▶ Input material:
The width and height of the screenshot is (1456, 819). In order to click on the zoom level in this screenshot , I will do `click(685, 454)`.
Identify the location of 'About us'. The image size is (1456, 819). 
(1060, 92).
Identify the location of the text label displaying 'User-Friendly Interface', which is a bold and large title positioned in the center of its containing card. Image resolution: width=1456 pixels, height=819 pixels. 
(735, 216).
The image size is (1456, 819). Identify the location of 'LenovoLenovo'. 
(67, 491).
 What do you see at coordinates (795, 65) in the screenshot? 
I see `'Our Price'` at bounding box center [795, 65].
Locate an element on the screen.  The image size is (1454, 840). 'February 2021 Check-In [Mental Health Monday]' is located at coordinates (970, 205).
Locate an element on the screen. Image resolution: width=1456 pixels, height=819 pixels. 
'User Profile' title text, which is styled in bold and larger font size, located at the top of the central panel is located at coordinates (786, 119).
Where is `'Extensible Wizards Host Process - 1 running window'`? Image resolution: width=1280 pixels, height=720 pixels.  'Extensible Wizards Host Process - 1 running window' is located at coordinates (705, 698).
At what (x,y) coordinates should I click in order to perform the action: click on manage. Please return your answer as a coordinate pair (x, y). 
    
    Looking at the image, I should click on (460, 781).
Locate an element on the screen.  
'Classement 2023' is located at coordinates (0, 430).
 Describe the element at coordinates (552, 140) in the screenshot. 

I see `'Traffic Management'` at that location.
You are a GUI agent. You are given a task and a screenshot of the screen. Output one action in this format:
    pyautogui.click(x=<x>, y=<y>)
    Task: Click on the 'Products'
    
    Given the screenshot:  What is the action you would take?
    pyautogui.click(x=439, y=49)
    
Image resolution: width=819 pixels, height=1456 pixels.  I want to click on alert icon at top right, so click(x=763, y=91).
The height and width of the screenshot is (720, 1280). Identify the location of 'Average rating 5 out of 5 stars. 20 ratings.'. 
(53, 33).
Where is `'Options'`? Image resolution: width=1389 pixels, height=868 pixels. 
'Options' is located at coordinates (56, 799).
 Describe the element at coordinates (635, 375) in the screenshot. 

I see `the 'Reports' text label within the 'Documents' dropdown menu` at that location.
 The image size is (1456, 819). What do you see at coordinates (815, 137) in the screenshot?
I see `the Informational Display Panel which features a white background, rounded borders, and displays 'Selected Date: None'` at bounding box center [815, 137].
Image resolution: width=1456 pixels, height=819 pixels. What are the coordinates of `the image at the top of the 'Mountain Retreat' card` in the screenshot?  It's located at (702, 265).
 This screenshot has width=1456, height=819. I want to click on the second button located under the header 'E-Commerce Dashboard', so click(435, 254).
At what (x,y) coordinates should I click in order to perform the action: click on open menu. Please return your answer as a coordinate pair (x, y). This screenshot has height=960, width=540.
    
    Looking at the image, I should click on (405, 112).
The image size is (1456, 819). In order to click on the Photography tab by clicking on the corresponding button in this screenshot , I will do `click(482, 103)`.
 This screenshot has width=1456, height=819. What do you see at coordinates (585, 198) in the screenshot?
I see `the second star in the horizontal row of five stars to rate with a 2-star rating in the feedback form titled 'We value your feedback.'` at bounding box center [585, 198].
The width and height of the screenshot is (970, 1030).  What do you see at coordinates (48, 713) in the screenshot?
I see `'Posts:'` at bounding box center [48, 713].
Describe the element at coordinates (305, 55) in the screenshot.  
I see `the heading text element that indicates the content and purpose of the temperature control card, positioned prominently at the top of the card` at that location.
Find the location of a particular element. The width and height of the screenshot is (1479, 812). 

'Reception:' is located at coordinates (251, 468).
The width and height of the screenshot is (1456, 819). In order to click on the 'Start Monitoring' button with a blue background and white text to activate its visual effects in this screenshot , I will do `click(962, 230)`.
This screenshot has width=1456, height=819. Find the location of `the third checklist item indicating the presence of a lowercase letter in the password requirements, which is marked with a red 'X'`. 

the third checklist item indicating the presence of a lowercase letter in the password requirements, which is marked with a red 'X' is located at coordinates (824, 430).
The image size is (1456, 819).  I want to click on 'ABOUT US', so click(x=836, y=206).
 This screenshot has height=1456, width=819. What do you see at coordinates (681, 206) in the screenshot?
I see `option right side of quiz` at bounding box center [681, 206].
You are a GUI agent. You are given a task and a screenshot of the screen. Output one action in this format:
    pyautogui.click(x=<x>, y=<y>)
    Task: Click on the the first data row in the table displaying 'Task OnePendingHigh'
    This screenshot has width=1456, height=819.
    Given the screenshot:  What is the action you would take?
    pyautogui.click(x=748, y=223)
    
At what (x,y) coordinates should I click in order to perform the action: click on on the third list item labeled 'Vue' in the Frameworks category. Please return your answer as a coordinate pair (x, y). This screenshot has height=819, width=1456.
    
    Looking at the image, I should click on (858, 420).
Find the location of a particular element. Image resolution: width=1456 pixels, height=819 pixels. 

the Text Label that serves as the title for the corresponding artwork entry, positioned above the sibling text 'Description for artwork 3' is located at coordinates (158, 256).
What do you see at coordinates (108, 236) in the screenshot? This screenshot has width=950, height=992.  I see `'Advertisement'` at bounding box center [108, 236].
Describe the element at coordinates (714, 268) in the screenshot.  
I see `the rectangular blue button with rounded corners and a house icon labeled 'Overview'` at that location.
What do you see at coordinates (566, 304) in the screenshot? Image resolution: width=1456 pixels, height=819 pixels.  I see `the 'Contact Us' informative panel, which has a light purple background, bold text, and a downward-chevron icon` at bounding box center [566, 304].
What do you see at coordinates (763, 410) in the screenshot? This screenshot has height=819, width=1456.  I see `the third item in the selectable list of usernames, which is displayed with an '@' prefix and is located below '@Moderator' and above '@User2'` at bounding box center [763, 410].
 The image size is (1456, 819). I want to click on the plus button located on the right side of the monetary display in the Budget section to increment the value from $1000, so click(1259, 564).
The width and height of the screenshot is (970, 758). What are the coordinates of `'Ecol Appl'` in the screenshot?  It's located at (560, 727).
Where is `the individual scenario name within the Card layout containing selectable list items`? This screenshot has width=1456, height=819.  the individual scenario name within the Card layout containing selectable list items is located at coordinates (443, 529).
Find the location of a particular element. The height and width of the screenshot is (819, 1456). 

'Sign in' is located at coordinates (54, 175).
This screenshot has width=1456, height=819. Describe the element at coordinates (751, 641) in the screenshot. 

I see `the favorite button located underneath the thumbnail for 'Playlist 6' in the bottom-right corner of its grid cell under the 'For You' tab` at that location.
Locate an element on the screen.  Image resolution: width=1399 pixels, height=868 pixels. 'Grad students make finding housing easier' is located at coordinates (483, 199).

▶ Given problem: Count the lines in the records that contain the word "rating", and give only the number.

▶ Exercise solution: 2